A potential optimization would be to only iterate through voxels that match the segment ID, rather than checking every voxel in the bucket. This could be accomplished by first identifying the indices of matching voxels and then calculating their coordinates, or by using a more efficient data structure to store voxel positions.

📜 Review details

Configuration used: CodeRabbit UI
Review profile: CHILL
Plan: Pro

📥 Commits

Reviewing files that changed from the base of the PR and between 18eb48b and 5fcafce.

📒 Files selected for processing (6)
  • CHANGELOG.unreleased.md (1 hunks)
  • webknossos-datastore/app/com/scalableminds/webknossos/datastore/helpers/NativeBucketScanner.scala (1 hunks)
  • webknossos-jni/src/bucketScanner.cpp (2 hunks)
  • webknossos-jni/src/include/com_scalableminds_webknossos_datastore_helpers_NativeBucketScanner.h (1 hunks)
  • webknossos-tracingstore/app/com/scalableminds/webknossos/tracingstore/tracings/editablemapping/EditableMappingService.scala (4 hunks)
  • webknossos-tracingstore/app/com/scalableminds/webknossos/tracingstore/tracings/volume/VolumeTracingService.scala (3 hunks)
🚧 Files skipped from review as they are similar to previous changes (3)
  • CHANGELOG.unreleased.md
  • webknossos-jni/src/include/com_scalableminds_webknossos_datastore_helpers_NativeBucketScanner.h
  • webknossos-datastore/app/com/scalableminds/webknossos/datastore/helpers/NativeBucketScanner.scala
🧰 Additional context used
🧬 Code Definitions (2)
webknossos-tracingstore/app/com/scalableminds/webknossos/tracingstore/tracings/volume/VolumeTracingService.scala (3)
webknossos-tracingstore/app/com/scalableminds/webknossos/tracingstore/tracings/TemporaryTracingService.scala (1)
  • isTemporaryTracing (100-103)
webknossos-datastore/app/com/scalableminds/webknossos/datastore/models/requests/DataServiceRequests.scala (1)
  • DataServiceDataRequest (17-24)
webknossos-datastore/app/com/scalableminds/webknossos/datastore/services/BinaryDataService.scala (1)
  • handleMultipleBucketRequests (56-101)
webknossos-jni/src/bucketScanner.cpp (3)
webknossos-jni/src/include/jniutils.h (1)
  • throwRuntimeException (6-6)
webknossos-jni/src/jniutils.cpp (2)
  • throwRuntimeException (3-9)
  • throwRuntimeException (3-3)
webknossos-datastore/app/com/scalableminds/webknossos/datastore/models/datasource/DataLayer.scala (2)
  • bytesPerElement (101-113)
  • isSigned (67-82)
⏰ Context from checks skipped due to timeout of 90000ms (1)
  • GitHub Check: circleci_build
🔇 Additional comments (8)
webknossos-tracingstore/app/com/scalableminds/webknossos/tracingstore/tracings/volume/VolumeTracingService.scala (3)

44-44: Consistent error logging enhancement.

Good addition of the datasetErrorLoggingService parameter, which aligns with the PR objective to enhance error logging for bucket loading in the tracing store.


73-73: Proper dependency injection.

Correctly updated the binaryDataService initialization to use the injected datasetErrorLoggingService instead of None, enabling better error logging for bucket loading operations.


510-527: Implemented Multi-Get feature for improved segment statistics performance.

This new method effectively implements the Multi-Get feature from FossilDB mentioned in the PR objectives.

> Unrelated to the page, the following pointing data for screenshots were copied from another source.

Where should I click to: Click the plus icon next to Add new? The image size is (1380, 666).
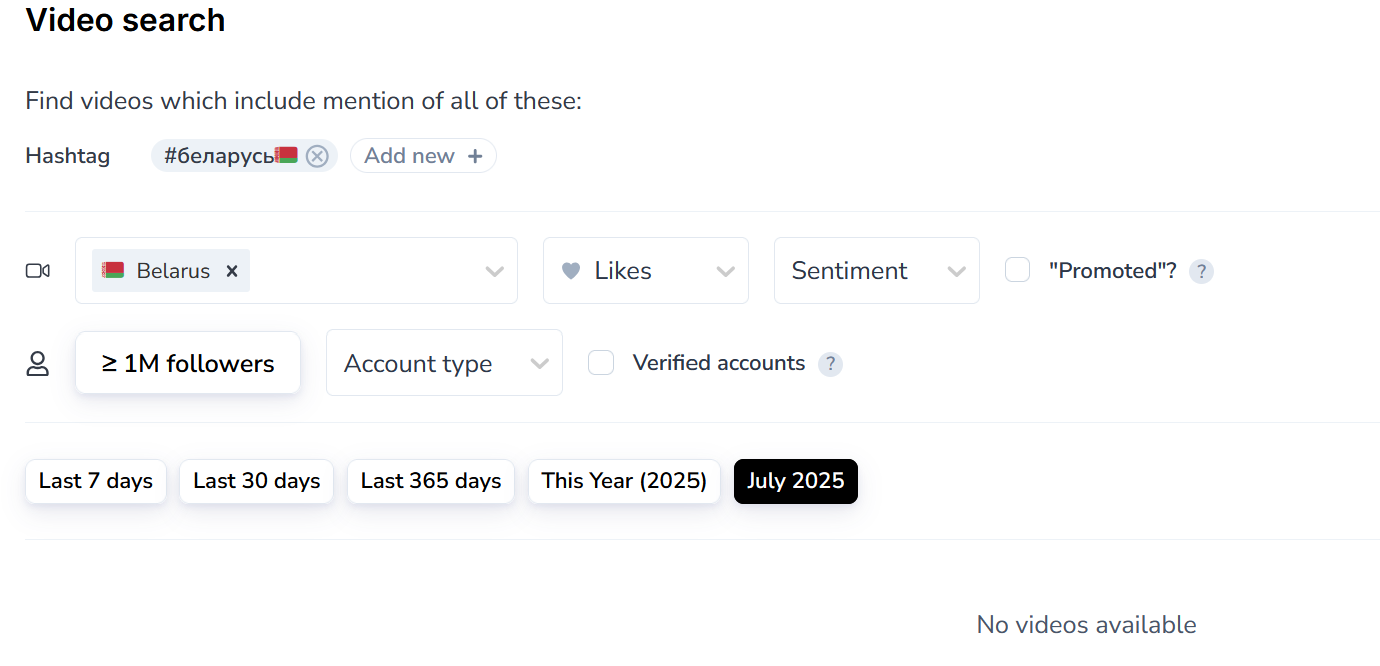click(475, 156)
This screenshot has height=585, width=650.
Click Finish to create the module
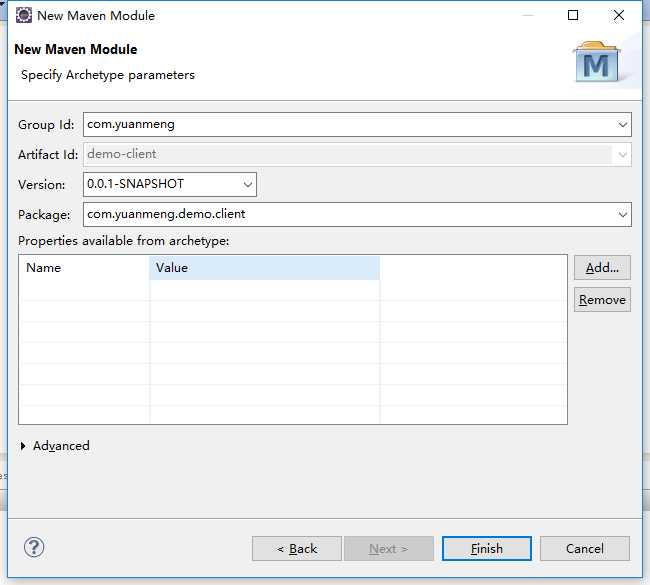pyautogui.click(x=487, y=549)
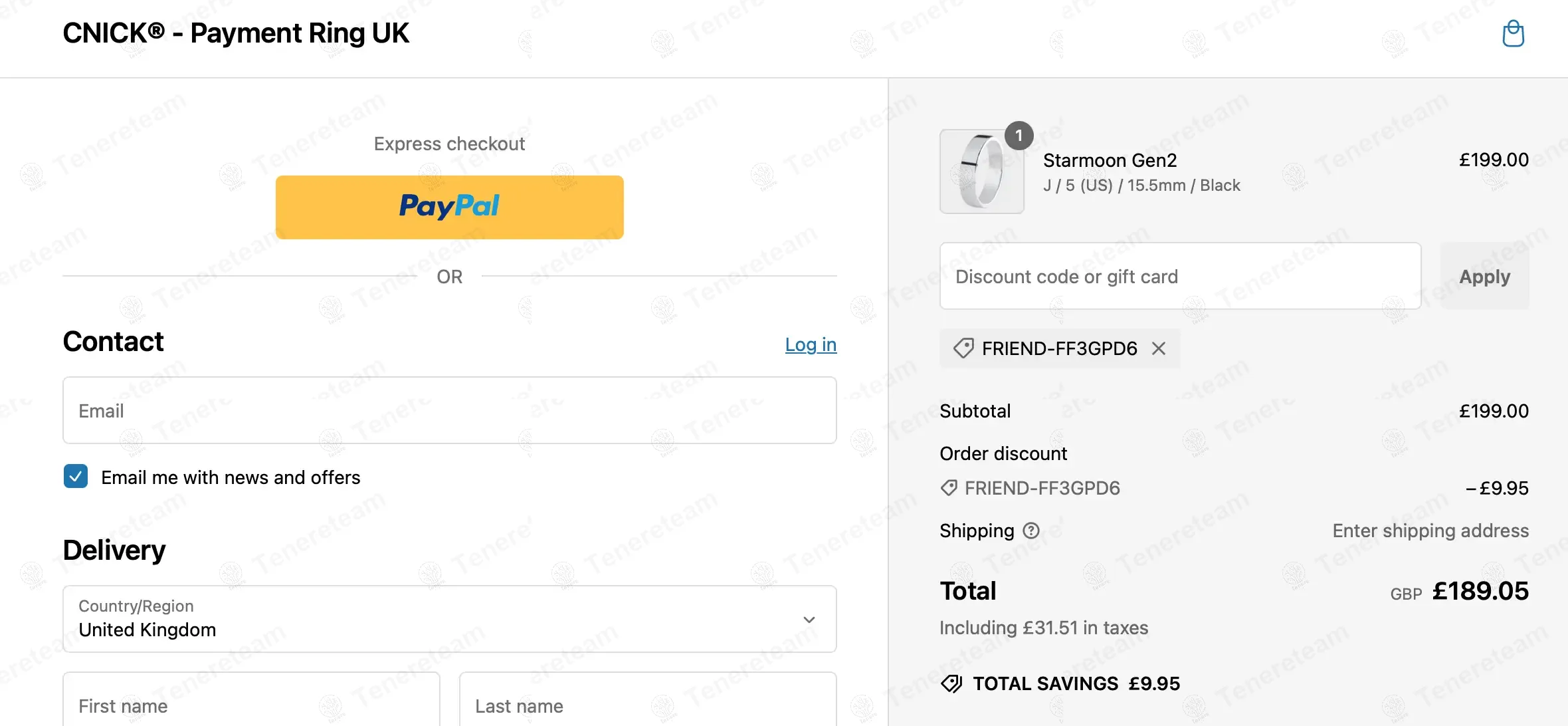Open the shopping bag cart icon
1568x726 pixels.
pyautogui.click(x=1513, y=34)
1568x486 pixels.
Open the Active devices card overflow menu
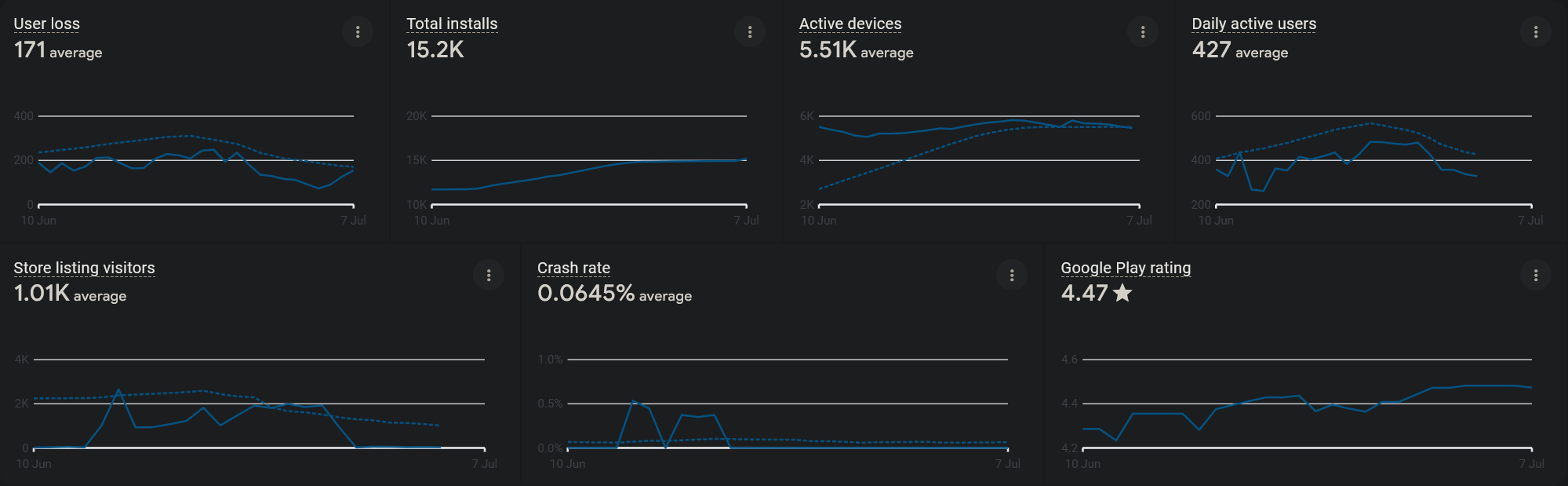pos(1143,31)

By using handleMultipleBucketRequests instead of handleDataRequests, you achieve the performance improvement (approximately 10x speedup) for segment volume and bounding box requests when no fallback volume annotations are present.

The implementation mirrors the structure of the existing data method while providing the necessary functionality differences to support batched bucket requests.

webknossos-tracingstore/app/com/scalableminds/webknossos/tracingstore/tracings/editablemapping/EditableMappingService.scala (4)

31-31: Appropriate import for error logging service.

Correctly added the import for TSDatasetErrorLoggingService to support the enhanced error logging.


98-98: Consistent error logging enhancement.

Good addition of the datasetErrorLoggingService parameter to the constructor, which maintains consistency with the changes in VolumeTracingService and supports the PR's error logging improvements.


114-114: Proper dependency injection.

Updated the binaryDataService initialization to use the injected datasetErrorLoggingService instead of None, consistent with the changes in VolumeTracingService.


220-229: Implemented Multi-Get feature for improved performance.

Added a parallel implementation of the Multi-Get feature, ensuring consistency across the codebase. This method mirrors the implementation in VolumeTracingService.dataBucketBoxes and will provide the same performance benefits when handling multiple bucket requests.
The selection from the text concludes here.